> [PROBLEM REQUIREMENTS]: Take the entries below and print, exactly, the stretch from the line containing "Task: Click the 36¢ bid row price" through the line containing "Expand Зарплата и", both included.

=== Begin Enclosure ===

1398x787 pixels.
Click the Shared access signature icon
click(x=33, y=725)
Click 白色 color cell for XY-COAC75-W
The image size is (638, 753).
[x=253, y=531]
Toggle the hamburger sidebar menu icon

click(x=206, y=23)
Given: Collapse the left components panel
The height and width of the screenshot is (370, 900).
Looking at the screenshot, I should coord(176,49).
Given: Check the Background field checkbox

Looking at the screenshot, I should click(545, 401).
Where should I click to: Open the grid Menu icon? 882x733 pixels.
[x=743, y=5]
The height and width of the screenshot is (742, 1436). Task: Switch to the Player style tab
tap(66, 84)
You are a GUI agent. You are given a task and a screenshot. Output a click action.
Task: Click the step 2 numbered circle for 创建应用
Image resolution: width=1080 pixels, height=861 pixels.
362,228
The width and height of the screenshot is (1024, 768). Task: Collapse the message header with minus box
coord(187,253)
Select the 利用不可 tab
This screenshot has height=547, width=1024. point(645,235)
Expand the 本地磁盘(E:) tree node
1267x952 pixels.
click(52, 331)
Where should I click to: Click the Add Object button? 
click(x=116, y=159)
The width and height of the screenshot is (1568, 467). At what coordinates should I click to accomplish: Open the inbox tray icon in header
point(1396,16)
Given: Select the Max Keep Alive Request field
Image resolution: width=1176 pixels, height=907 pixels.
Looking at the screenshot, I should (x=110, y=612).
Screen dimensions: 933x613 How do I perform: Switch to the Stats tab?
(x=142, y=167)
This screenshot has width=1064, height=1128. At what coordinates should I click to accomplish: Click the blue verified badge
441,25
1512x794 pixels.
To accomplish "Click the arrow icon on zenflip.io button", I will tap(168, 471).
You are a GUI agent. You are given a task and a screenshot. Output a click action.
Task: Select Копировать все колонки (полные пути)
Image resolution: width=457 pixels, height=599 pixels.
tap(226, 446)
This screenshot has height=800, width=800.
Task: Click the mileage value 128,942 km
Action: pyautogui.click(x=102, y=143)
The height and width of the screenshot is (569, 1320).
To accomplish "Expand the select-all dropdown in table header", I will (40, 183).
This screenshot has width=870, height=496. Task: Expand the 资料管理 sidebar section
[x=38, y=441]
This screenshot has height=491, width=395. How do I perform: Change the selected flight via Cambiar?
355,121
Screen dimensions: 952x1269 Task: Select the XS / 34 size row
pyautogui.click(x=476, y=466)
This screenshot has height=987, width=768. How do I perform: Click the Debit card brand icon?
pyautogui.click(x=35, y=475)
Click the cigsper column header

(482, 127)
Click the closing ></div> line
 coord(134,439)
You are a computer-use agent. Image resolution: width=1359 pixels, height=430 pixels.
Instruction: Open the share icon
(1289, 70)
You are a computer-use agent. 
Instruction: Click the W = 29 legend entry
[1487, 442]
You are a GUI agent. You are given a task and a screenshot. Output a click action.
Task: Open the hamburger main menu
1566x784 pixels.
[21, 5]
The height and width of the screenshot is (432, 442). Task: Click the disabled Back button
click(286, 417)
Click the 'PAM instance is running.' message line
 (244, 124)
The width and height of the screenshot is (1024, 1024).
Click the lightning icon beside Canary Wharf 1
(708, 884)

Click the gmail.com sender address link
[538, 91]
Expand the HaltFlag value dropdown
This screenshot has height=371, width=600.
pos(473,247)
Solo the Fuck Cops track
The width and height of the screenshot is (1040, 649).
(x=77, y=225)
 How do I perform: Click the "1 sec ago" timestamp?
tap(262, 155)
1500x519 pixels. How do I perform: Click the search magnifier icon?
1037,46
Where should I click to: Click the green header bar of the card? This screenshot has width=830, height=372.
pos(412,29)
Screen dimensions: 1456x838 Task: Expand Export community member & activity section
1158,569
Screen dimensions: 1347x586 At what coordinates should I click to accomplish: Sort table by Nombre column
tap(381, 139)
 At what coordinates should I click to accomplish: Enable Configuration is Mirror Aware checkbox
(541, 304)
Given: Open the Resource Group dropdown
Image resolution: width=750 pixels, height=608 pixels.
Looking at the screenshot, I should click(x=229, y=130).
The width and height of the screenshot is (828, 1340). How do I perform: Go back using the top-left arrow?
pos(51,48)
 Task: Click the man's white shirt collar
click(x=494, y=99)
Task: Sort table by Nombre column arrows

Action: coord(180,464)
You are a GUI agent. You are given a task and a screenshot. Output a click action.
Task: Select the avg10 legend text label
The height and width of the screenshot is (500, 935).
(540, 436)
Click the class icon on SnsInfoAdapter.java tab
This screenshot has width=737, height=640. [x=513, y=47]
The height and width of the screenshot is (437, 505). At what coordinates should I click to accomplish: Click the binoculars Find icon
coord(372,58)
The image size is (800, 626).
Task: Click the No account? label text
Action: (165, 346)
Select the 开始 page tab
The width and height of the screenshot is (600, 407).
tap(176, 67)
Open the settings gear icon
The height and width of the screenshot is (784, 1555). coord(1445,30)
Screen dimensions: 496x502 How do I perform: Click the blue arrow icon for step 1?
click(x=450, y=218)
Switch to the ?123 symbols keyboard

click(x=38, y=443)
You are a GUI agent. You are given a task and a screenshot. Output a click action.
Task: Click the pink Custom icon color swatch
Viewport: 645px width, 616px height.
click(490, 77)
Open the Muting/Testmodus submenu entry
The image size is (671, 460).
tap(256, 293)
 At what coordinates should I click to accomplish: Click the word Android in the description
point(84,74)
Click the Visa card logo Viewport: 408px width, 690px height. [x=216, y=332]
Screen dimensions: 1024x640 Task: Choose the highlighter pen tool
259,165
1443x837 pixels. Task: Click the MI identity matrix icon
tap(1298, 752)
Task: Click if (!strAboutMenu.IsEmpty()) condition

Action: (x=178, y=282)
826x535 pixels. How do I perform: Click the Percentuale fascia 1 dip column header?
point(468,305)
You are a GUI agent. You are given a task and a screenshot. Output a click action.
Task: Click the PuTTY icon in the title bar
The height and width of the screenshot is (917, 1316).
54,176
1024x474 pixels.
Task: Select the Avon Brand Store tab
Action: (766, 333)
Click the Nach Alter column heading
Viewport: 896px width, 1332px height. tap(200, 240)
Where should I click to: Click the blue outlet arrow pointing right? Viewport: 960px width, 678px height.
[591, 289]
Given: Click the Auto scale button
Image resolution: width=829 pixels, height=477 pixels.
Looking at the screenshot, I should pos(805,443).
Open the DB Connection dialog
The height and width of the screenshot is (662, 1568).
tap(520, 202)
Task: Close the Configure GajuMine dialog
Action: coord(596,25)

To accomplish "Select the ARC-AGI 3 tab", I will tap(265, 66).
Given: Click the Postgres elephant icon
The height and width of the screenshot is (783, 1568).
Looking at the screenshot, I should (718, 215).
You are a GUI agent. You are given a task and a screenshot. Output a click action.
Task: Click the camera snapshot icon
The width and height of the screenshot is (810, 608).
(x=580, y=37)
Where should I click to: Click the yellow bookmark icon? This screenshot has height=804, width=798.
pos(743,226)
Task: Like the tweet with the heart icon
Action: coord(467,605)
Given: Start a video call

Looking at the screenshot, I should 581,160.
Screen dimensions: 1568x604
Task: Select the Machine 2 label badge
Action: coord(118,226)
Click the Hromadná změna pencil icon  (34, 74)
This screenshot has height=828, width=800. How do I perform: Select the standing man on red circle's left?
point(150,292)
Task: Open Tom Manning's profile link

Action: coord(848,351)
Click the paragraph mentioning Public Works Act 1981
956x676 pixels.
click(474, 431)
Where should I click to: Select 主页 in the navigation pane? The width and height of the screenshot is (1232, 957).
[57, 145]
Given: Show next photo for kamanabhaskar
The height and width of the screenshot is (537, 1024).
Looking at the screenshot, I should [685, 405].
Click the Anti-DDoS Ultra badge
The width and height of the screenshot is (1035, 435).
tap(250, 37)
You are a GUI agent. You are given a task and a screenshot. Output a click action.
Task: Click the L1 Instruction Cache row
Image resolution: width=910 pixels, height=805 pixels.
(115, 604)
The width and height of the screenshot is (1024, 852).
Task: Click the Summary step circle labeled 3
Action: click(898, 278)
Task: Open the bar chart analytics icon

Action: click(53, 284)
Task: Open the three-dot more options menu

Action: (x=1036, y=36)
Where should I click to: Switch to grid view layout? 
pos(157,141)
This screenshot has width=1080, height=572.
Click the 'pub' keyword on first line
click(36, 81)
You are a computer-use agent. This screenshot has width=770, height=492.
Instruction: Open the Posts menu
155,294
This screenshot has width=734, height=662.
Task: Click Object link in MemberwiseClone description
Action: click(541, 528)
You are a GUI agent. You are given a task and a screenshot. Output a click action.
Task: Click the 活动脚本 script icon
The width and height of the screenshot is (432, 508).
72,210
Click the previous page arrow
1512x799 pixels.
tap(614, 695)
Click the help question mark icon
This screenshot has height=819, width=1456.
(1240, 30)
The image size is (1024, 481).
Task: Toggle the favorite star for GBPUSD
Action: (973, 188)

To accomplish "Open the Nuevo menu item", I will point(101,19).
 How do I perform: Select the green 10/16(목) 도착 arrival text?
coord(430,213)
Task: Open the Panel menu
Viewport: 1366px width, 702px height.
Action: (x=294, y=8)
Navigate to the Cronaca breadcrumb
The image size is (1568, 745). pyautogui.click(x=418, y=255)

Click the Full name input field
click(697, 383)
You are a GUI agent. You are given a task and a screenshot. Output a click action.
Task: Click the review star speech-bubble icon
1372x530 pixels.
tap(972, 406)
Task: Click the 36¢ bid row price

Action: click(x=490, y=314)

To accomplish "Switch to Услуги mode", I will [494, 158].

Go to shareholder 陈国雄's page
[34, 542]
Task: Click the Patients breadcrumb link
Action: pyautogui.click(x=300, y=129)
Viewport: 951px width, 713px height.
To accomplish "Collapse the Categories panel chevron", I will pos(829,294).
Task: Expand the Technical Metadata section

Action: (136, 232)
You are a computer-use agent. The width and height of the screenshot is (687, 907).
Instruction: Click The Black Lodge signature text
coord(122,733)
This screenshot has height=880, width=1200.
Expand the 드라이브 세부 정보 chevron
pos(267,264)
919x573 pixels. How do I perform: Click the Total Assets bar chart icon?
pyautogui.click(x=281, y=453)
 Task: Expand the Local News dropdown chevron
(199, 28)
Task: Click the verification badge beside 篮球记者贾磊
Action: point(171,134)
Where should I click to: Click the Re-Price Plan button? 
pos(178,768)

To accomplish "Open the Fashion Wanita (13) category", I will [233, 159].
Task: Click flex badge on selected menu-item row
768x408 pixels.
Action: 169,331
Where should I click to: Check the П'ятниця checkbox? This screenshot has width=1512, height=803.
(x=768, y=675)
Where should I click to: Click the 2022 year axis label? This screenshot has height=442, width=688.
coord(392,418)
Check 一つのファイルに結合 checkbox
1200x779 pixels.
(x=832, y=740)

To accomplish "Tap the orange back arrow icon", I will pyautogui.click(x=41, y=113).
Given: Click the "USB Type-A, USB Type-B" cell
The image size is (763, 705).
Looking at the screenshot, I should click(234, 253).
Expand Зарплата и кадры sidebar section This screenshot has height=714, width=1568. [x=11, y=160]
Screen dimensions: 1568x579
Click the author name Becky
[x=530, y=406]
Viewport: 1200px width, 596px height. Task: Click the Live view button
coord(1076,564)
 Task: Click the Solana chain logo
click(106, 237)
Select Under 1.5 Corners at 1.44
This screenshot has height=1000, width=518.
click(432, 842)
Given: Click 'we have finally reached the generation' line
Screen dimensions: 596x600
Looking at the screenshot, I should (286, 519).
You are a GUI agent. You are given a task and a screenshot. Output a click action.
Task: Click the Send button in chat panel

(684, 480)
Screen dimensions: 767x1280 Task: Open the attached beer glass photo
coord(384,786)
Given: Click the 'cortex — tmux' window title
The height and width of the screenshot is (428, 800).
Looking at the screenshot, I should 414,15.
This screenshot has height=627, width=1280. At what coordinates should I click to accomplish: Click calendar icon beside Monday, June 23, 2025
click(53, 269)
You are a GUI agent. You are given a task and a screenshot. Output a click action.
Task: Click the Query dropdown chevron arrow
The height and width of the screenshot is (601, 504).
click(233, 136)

=== End Enclosure ===

> [FINAL ANSWER]:
Task: Click the 36¢ bid row price

Action: click(x=490, y=314)

To accomplish "Switch to Услуги mode", I will [494, 158].

Go to shareholder 陈国雄's page
[34, 542]
Task: Click the Patients breadcrumb link
Action: pyautogui.click(x=300, y=129)
Viewport: 951px width, 713px height.
To accomplish "Collapse the Categories panel chevron", I will pos(829,294).
Task: Expand the Technical Metadata section

Action: (136, 232)
You are a computer-use agent. The width and height of the screenshot is (687, 907).
Instruction: Click The Black Lodge signature text
coord(122,733)
This screenshot has height=880, width=1200.
Expand the 드라이브 세부 정보 chevron
pos(267,264)
919x573 pixels. How do I perform: Click the Total Assets bar chart icon?
pyautogui.click(x=281, y=453)
 Task: Expand the Local News dropdown chevron
(199, 28)
Task: Click the verification badge beside 篮球记者贾磊
Action: point(171,134)
Where should I click to: Click the Re-Price Plan button? 
pos(178,768)

To accomplish "Open the Fashion Wanita (13) category", I will [233, 159].
Task: Click flex badge on selected menu-item row
768x408 pixels.
Action: 169,331
Where should I click to: Check the П'ятниця checkbox? This screenshot has width=1512, height=803.
(x=768, y=675)
Where should I click to: Click the 2022 year axis label? This screenshot has height=442, width=688.
coord(392,418)
Check 一つのファイルに結合 checkbox
1200x779 pixels.
(x=832, y=740)

To accomplish "Tap the orange back arrow icon", I will pyautogui.click(x=41, y=113).
Given: Click the "USB Type-A, USB Type-B" cell
The image size is (763, 705).
Looking at the screenshot, I should click(234, 253).
Expand Зарплата и кадры sidebar section This screenshot has height=714, width=1568. [x=11, y=160]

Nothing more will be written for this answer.